--- What the task requires ---
Could you continue the tutorial on multithreaded SLURM jobs and ecological computing practices from the point where it stops?

Skip to content

TP 2: Multithreading and ecological behavior

Objective: Speed up a job by using many cpu on one node. Create efficent jobs in a context of digital sobriety/ecological practices.

Going faster

Multithreading

We use the work we did in TP 1 as a script basis:

Question

Create a script file named blastx.sh with following content:

blastx.sh
1
2
3
4
5
6
7
#!/bin/sh

INPUT="contigs.fasta"

module purge
module load bioinfo/NCBI_Blast+/2.10.0+
blastx -db ensembl_danio_rerio_pep -query $INPUT -out $INPUT.blastx_dr -evalue 10e-10

Edit blastx.sh in order to run blastx with 8 cpus on the same node.

Check the execution in detail while running.

Solution

The script file:

blastx.sh
1
2
3
4
5
6
7
8
9
#!/bin/sh
#SBATCH --cpus-per-task=8 (1)

INPUT="contigs.fasta"

module purge
module load bioinfo/NCBI_Blast+/2.10.0+
blastx -db ensembl_danio_rerio_pep -query $INPUT -out $INPUT.blastx_dr \
  -evalue 10e-10 -num_threads $SLURM_CPUS_PER_TASK # (2)!

  1. It will define the number of cpu reserved by slurm

  2. Two things

    • The \ at the end of line 8 allows to split a command on many lines for readability
    • $SLURM_CPUS_PER_TASK is the value defined by --cpus-per-task (line 2).

--- Raw data ---
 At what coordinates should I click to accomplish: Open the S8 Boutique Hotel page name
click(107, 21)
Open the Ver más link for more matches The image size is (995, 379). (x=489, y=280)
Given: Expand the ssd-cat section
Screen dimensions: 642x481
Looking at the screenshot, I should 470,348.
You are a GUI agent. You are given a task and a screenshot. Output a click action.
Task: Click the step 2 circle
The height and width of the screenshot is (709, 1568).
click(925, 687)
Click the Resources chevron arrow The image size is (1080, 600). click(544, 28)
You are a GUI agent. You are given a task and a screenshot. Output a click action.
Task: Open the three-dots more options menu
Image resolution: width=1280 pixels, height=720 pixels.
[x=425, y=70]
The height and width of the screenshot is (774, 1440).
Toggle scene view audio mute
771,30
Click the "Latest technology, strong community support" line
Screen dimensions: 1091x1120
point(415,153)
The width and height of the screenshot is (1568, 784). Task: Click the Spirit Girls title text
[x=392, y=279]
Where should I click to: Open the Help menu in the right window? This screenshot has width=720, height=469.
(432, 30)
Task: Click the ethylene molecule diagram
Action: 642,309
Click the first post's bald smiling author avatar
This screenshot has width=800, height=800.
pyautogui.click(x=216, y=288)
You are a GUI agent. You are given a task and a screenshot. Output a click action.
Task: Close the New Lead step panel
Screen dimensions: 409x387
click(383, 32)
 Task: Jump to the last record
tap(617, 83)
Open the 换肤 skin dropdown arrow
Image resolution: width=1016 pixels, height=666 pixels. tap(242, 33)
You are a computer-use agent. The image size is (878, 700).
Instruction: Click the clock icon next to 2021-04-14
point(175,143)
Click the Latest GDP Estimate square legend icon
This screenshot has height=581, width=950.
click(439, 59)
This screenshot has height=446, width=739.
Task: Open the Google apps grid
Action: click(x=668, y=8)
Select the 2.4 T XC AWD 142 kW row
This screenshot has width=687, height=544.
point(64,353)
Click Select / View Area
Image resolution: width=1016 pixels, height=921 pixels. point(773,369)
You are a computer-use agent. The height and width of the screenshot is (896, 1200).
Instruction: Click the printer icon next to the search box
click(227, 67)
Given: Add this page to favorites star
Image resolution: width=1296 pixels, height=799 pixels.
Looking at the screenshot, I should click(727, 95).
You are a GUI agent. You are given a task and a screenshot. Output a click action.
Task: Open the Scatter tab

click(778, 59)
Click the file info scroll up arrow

--- Expected output ---
The script blastx.sh is submitted as a job with the following command:

sbatch blastx.sh

An inline version, without relying on a script file is also possible by using --wrap option:

sbatch  --cpus-per-task 8 -J blastx_dr \
--wrap="blastx -num_threads 8 -db ensembl_danio_rerio_pep -query contigs.fasta -evalue 10e-10 -out contigs.blastx_dr2"

Running script can be checked with one of the following command:

squeue
squeue -u "$(whoami)" # (1)!

  1. $() is called a subshell. It means 'run the command and get back the result'. Here whoami returns the username.

How much faster?

Question

When the job is ended, take a look at the ressources used. How much time and memory were consumed?

Here is an extract of the seff command for the blastx job on 1 cpu. What is the speedup provided by the blastx job on 8 cpus ? Compare the memory consumption.

Job ID: ...
Cluster: genobioinfo
User/Group: ...
State: COMPLETED (exit code 0)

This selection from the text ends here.